The church building marked the center of the territorial pattern of the former French-Canadian rural community or small « provincial » town. Around the church clustered other ecclesiastical, educational and public buildings, while the general stores and the offices of the few local professional men extended from there along one main artery. In medium-sized towns, these features were magnified into more complex combinations which often involved  some territorial distribution of the local population into areas differentiated by occupational and social status.
In the more recent communities of the frontier areas or of the older regions which have been created by industry, this pattern has been drastically altered. It is now with reference to the factory, the plant or the mining pit that the workers' houses, the service establishments and other community institutions have successively located themselves. The beverage or the gambling house, the grab-bag drug-store and the department store often chronologically preceded the parochial churches or at least competed with them as interest centers. In communities invaded by industry, either the factories were established at the periphery or outside the existing settlement and acted as new poles of human concentration, or they were located within the boundaries and determined a geographical re-distribution of the residential districts and of their service institutions.
The rural community of former days had not been planned in the modern sense of the word but it had an organic unity of its own. It had esthetic as well as functional interest. Our new urban communities have grown without much planning. Many of them look as though the slum districts of metropolitan cities had been superimposed overnight over large villages. The workers' areas of most of these communities have been built like temporary settlements. Here is, for example, the description which a recent observer gives of them : « One needs only walk through these districts to realize that they look improvised. Dwellings look like camping houses. One would guess that they are provisional, only built to shelter seasonal workers : no planning, no architectural preoccupation... only sad streets edged by ugly-looking houses. » 6 The saddest part of the story is that this type of cheap, distressing architecture has now spread from the periphery of our mushrooming urban communities into the countryside, along the formerly picturesque roads of even the most secluded rural areas of the province. A motor-car trip between Montreal and Quebec, or down the south shore of the Saint Lawrence from Levis, gives one the impression of driving through a perpetual extension of the worst-looking areas of Valleyfield or Drummondville.
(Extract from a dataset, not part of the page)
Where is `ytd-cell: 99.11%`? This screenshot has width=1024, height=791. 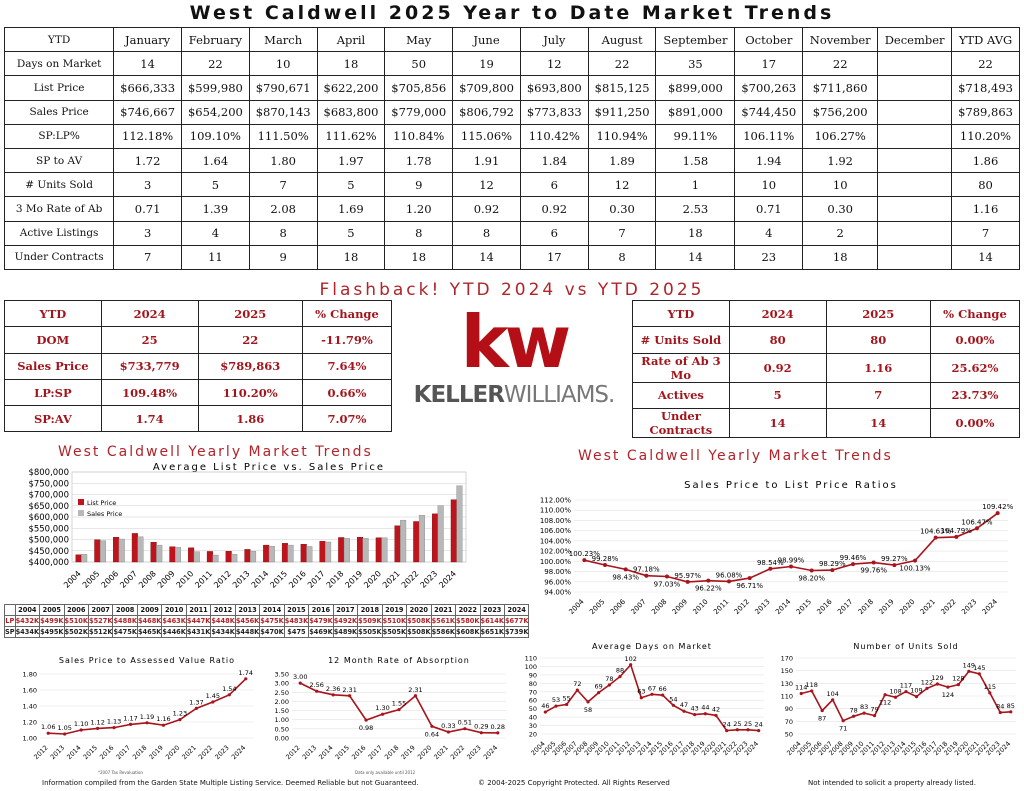
ytd-cell: 99.11% is located at coordinates (696, 136).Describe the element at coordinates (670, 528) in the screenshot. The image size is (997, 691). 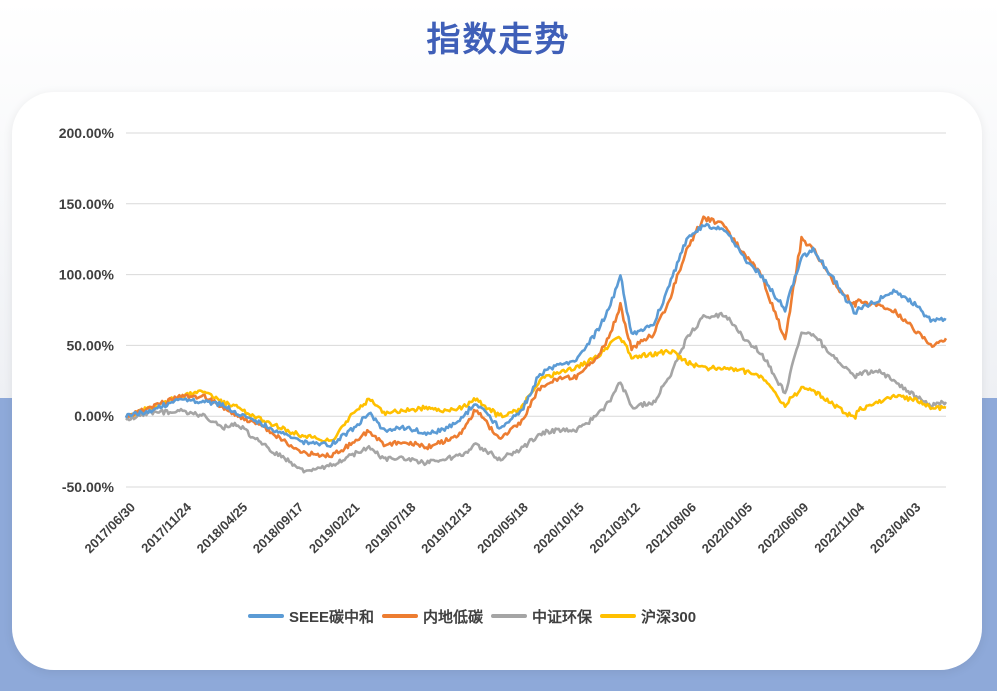
I see `x-tick-label: 2021/08/06` at that location.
From such districts, generally well marked-off from the rest of the community, one passes on to the residential areas of the well-to-do French-speaking middle or bourgeois classes, generally still in the shadow of the mother-church of the community. Then, somewhere beyond, segregated either by parks, by a river or by the company golf course, one discovers the residential area of the English-speaking managers, technicians and often foremen of the industries. Very frequently, the spatial distribution of the French and of the English in our urban communities reproduces their respective position in the industrial hierarchical order. There is, within each city, an English community with its two or three protestant churches, its school, its community center and the like, and a French community subdivided into characteristic areas. On this basic theme, there are indeed many variations. Whatever the variation, the overall impression is that most of our urban communities are beginning to look more and more like any urban community on this continent. As a correspondent from the London Times recently remarked : « The west End of Montreal might be in an American metropolis, the main shopping street of Quebec city in a middle-sized American town… » 7
IN SOCIAL ORGANIZATION
Retour à la table des matières
It is within the matrix of such changing communities that French-Canadian society has been gradually transformed, at times with sudden outbreaks, at times at a slow, often unnoticeable tempo. The complete story of this transformation cannot be known before we are in possession of intensive monographs that will fully report what has actually happened in some crucial areas of our social life. The most fundamental of these is the occupational structure. The embedding of industry in any society immediately brings about new life activities for all those whom it calls to its service in one way or another. Changes at the level of occupations are thus the origin of a chain reaction of changes throughout the social order : in the organization of the family ; in the relationships between society and the Church ; in the lively  area of contact, communication and cooperation between French and English.